- YOUR ASSIGNMENT:
Where in the records does the word "named" appear? Copy each line that holds it.

- Source records:
________________________

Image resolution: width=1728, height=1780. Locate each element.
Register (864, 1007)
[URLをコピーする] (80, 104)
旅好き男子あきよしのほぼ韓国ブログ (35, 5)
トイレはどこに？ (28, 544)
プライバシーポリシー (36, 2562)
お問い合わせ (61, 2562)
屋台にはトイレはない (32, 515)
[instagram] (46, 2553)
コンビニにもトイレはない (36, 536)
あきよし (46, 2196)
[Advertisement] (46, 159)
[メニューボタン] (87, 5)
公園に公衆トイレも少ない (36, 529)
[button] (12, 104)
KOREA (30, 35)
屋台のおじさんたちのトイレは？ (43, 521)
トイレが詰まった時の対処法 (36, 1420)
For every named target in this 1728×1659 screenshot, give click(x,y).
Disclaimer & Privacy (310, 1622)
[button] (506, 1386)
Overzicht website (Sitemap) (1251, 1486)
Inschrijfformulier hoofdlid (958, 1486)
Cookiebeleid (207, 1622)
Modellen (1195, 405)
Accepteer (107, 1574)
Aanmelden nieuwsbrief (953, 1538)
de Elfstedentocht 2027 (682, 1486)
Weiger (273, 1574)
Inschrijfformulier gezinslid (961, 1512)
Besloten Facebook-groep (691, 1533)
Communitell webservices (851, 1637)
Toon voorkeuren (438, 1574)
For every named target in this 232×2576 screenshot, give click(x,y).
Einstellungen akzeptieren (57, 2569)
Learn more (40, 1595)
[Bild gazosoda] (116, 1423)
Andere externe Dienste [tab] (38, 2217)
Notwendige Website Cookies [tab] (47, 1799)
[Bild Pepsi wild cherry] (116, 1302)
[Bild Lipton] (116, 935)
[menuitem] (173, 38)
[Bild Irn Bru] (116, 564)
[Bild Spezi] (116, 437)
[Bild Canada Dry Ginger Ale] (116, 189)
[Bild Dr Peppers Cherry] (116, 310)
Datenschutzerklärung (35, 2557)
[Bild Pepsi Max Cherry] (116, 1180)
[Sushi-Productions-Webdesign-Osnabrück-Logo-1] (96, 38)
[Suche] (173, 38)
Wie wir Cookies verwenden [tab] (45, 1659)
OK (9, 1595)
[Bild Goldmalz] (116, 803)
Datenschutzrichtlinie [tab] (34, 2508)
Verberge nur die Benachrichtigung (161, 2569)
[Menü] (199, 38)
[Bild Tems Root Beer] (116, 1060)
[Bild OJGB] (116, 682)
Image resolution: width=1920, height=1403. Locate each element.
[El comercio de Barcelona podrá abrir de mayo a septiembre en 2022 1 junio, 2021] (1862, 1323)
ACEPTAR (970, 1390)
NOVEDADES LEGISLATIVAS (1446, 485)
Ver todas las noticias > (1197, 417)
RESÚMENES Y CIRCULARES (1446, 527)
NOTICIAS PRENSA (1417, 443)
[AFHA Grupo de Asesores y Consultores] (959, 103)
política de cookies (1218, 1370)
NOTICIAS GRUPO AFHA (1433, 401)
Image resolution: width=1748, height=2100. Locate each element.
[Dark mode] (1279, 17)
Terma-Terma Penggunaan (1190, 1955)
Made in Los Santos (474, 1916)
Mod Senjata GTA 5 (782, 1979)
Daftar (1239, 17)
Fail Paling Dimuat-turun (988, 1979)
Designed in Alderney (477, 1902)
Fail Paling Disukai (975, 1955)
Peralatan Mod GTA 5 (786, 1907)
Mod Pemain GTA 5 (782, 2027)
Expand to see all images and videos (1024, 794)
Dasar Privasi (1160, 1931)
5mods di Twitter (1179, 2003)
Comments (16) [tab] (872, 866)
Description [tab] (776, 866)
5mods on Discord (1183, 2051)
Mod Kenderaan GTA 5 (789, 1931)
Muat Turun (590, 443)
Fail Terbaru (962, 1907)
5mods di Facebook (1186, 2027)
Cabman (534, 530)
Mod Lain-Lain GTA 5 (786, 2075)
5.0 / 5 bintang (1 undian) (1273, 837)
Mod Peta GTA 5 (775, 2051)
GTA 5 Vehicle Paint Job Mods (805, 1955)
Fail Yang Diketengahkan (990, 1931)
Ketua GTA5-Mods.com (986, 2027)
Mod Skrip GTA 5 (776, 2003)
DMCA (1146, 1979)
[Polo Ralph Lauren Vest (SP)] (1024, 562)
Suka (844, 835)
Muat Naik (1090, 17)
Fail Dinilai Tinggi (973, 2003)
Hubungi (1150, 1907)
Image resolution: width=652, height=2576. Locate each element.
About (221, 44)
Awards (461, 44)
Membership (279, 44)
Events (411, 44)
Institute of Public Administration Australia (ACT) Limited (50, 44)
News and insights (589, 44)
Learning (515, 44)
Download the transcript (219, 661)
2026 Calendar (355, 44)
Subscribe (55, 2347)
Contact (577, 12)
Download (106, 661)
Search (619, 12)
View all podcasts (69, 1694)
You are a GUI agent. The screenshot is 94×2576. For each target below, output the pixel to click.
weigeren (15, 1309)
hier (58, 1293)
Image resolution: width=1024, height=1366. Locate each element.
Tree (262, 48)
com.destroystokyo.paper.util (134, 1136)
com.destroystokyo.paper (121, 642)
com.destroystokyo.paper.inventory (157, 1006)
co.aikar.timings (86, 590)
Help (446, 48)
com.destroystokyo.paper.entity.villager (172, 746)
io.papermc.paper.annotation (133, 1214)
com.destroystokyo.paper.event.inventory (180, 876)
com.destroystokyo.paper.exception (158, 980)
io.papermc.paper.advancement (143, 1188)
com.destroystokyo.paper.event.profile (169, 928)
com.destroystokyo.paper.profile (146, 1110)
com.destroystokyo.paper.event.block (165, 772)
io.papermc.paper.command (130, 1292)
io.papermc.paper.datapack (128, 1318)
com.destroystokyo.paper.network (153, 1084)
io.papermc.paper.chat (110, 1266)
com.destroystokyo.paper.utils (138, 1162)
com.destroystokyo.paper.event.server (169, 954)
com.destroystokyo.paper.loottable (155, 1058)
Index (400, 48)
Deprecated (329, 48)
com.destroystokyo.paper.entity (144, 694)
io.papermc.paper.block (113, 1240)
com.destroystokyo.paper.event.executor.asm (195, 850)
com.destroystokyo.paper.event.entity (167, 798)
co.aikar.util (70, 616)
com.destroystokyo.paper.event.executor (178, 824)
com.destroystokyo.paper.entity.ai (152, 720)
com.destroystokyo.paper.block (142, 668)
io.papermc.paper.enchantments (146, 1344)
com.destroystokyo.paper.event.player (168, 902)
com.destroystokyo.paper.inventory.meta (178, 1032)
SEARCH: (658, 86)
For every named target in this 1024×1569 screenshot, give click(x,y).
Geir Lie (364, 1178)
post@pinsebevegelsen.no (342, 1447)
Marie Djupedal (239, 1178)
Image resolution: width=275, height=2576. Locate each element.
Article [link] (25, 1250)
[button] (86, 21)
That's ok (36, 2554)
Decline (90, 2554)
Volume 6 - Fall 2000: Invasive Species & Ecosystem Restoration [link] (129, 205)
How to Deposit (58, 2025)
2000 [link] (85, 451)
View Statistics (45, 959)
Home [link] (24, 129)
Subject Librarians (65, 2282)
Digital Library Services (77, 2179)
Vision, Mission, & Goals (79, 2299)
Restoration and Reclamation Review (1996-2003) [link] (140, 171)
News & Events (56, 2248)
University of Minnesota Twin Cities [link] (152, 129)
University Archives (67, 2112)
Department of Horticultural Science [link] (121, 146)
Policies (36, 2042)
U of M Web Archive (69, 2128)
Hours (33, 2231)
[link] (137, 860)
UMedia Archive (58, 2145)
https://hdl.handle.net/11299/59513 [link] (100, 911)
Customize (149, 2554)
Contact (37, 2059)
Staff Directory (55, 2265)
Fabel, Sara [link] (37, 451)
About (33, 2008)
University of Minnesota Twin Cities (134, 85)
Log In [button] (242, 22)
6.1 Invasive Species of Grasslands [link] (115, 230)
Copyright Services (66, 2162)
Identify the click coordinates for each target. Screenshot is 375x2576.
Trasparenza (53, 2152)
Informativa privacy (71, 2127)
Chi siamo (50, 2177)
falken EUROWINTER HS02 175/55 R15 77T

________________________

- ANSWER SPACE:
For every named target in this 1728×1659 screenshot, give click(x,y).
For every named target in this 232×2576 screenshot, give click(x,y).
For every named target in this 1024×1569 screenshot, give click(x,y).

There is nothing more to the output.